> [What you have to do] Each entry is to be retyped without alteration, and no picture is to be included.

> [Data provided]

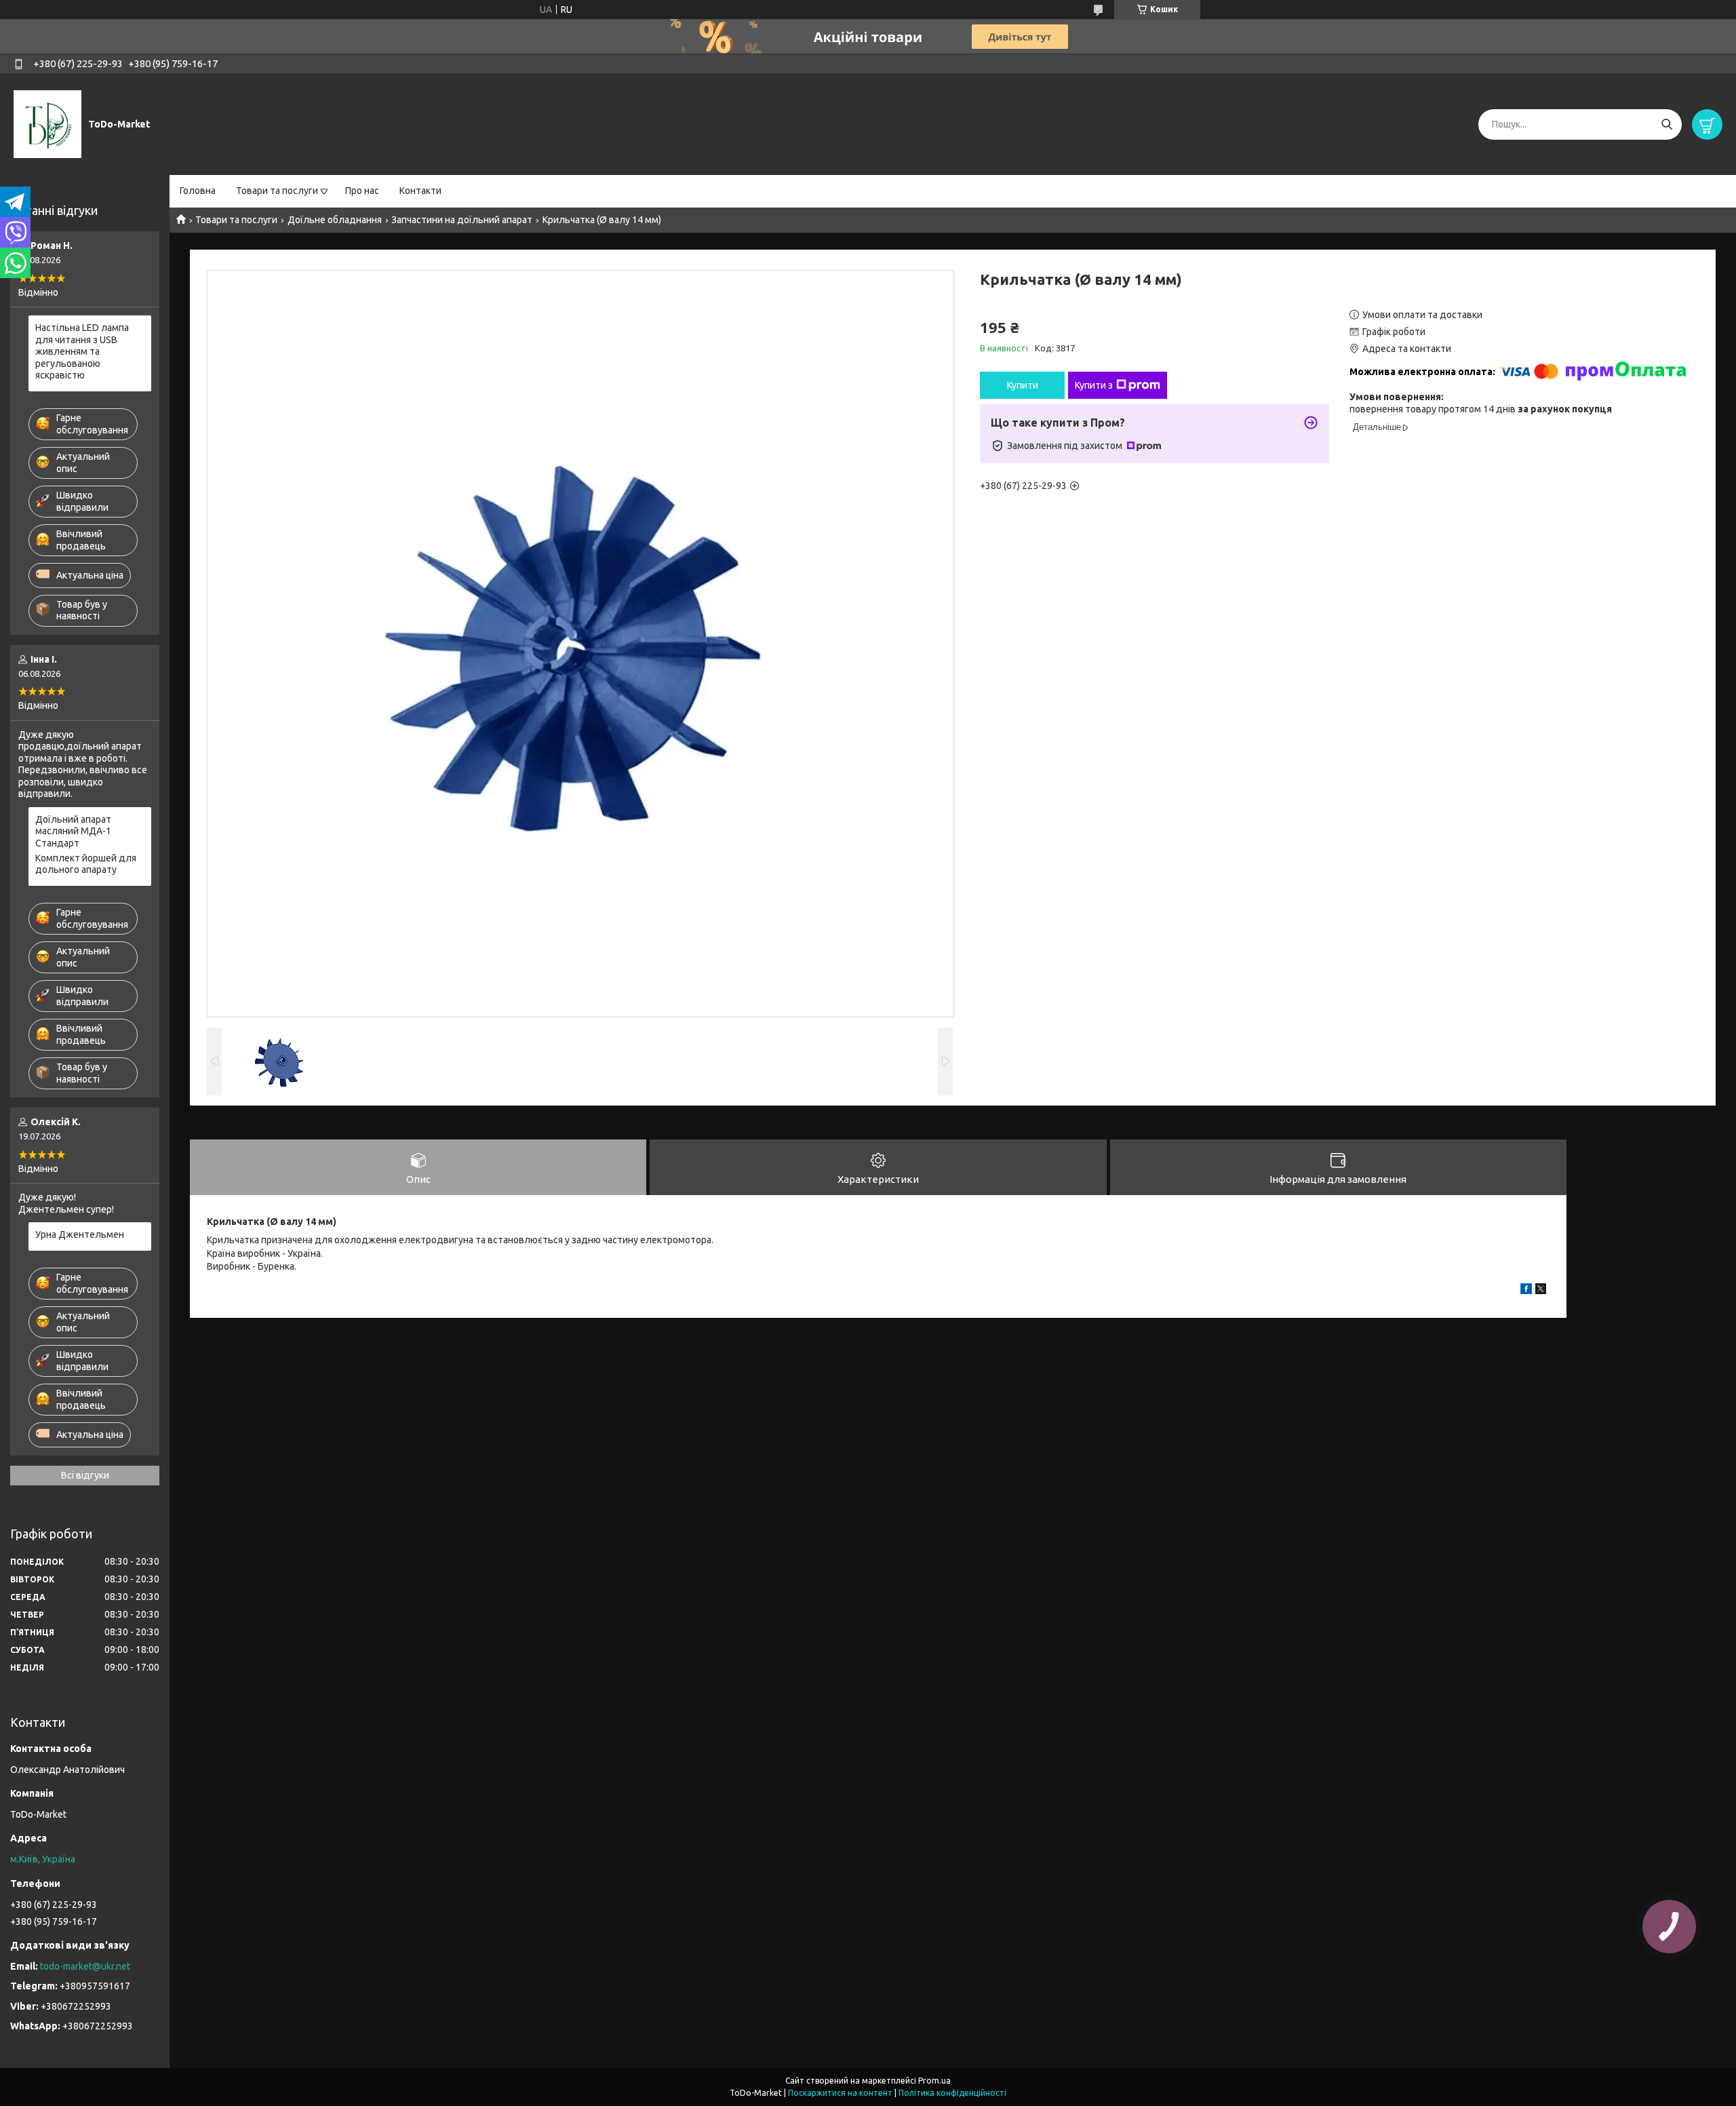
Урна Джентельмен (79, 1234)
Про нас (362, 190)
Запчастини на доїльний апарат (461, 219)
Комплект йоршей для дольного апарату (85, 864)
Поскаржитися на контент (840, 2092)
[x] (1540, 1290)
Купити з (1094, 385)
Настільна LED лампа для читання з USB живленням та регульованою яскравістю (82, 351)
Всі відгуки (85, 1475)
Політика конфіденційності (952, 2092)
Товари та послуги (277, 190)
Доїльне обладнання (335, 219)
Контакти (420, 190)
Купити (1022, 385)
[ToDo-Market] (47, 123)
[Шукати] (1666, 124)
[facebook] (1526, 1290)
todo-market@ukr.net (85, 1966)
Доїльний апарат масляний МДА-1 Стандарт (73, 831)
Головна (198, 190)
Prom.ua (934, 2080)
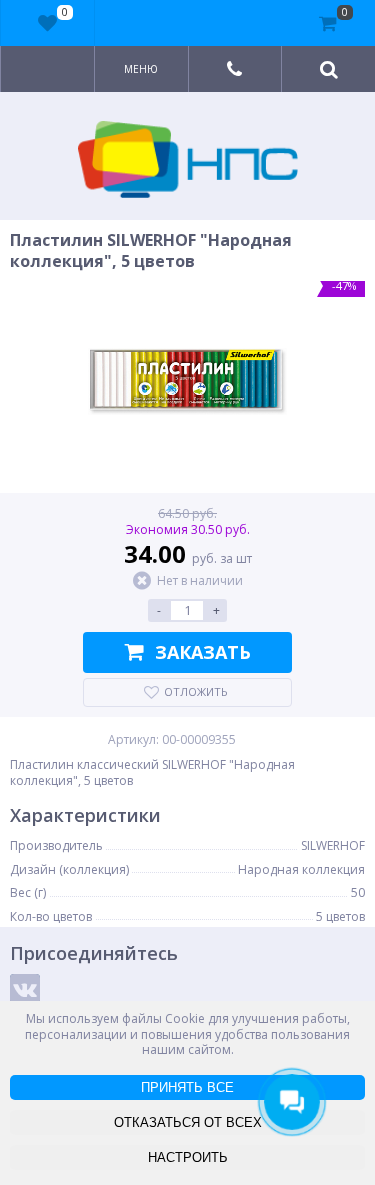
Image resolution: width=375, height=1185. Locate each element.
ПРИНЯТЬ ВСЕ (187, 1087)
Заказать (203, 652)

> [The completed task]
Урна Джентельмен (79, 1234)
Про нас (362, 190)
Запчастини на доїльний апарат (461, 219)
Комплект йоршей для дольного апарату (85, 864)
Поскаржитися на контент (840, 2092)
[x] (1540, 1290)
Купити з (1094, 385)
Настільна LED лампа для читання з USB живленням та регульованою яскравістю (82, 351)
Всі відгуки (85, 1475)
Політика конфіденційності (952, 2092)
Товари та послуги (277, 190)
Доїльне обладнання (335, 219)
Контакти (420, 190)
Купити (1022, 385)
[ToDo-Market] (47, 123)
[Шукати] (1666, 124)
[facebook] (1526, 1290)
todo-market@ukr.net (85, 1966)
Доїльний апарат масляний МДА-1 Стандарт (73, 831)
Головна (198, 190)
Prom.ua (934, 2080)
Image resolution: width=375, height=1185. Locate each element.
ПРИНЯТЬ ВСЕ (187, 1087)
Заказать (203, 652)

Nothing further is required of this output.